In den Arbeiten von Ingke Günther und Jörg Wagner spielt der genaue Blick auf die Sensationen, die der vermeintlich
›anale Alltag bietet, eine besondere Rolle. Dabei steht häufig die Gestaltung von ortsspezifischen Situationen im Vordergrund, die ungewöhnliche Begegnungen provozieren und Menschen involvieren. Ihren Aufenthalt in Loitz nutzen sie, um das ZUSAMMEN auf verschiedene Weise zu erproben und künstlerisch auszuformulieren.
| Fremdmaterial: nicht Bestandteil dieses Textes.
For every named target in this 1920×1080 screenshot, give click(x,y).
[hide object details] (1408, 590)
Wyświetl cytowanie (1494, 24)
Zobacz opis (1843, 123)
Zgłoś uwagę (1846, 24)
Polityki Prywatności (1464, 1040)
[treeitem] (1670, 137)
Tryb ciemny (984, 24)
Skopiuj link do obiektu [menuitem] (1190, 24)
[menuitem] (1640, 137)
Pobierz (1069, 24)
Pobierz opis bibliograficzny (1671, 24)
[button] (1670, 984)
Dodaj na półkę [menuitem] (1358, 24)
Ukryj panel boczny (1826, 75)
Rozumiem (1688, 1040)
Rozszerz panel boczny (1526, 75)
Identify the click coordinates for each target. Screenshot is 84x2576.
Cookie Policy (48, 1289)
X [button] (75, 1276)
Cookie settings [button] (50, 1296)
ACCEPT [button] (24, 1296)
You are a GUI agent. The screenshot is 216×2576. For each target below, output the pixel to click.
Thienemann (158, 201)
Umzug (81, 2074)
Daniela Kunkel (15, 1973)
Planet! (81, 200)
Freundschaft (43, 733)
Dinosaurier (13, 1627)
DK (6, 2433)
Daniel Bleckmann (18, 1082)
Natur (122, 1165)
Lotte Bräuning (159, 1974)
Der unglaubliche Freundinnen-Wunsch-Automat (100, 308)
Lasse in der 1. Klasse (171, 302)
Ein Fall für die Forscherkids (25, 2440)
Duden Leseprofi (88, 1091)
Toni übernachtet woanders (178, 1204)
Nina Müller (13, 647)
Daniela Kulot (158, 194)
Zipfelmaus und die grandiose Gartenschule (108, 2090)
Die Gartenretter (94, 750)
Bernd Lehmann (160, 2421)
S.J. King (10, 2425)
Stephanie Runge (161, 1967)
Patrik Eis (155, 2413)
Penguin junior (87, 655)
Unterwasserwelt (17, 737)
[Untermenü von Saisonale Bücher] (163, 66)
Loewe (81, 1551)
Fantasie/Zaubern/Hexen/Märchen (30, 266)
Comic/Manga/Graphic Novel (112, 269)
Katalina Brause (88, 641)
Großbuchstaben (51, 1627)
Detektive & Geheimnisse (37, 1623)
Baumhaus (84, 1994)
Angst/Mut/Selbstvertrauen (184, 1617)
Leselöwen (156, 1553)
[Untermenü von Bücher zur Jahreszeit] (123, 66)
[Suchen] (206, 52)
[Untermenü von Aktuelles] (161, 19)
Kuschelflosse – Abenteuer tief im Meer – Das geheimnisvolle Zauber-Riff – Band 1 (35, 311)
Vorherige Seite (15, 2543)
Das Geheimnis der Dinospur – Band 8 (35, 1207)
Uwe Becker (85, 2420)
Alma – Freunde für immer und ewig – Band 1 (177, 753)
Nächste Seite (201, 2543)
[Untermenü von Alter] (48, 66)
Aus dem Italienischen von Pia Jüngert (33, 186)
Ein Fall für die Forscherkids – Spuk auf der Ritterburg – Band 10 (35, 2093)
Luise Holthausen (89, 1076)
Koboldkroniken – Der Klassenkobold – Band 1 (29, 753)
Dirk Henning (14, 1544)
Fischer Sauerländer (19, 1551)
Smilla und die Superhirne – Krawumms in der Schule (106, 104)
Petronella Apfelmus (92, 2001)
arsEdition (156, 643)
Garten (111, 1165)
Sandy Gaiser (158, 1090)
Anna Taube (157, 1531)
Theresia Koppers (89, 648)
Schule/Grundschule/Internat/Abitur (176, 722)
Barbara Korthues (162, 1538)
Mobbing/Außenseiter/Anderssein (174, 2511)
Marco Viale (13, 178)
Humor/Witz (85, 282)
Sie werden zusammenarbeiten, zusammenfügen, zusammentragen, zusammen- bringen und dabei auf unterschiedliche Medien - wie Textzeichnung, Fotografie, Aktion oder Installation - zurückgreifen. Ganz bewusst setzen sie auf die Diversität ihrer Zugänge und Techniken, um auszuloten, was in Loitz für sie ansteht. Ihr Interesse an Alltagsphänomenen, Sammlungen, Begegnungen und regionalen Küchenkulturen wird sie dabei leiten Eine besondere Rolle werden unter anderem ihre Assemblagen von benutzten Abendbrot- oder Stullenbrettchen spielen, die sie im Rahmen ihrer andauernden Auseinandersetzung mit Abendbrotkultur gesammelt haben. Zudem werden sie als KOSTGÄNGER unterwegs sein und dafür werben, an Abendbrottische der Region eingeladen zu werden. Im Gegenzug bitten sie zum Abschluss ihres Aufenthaltes zum gemeinsamen Abendbrot im Gastraum des Künstler Guts Loitz.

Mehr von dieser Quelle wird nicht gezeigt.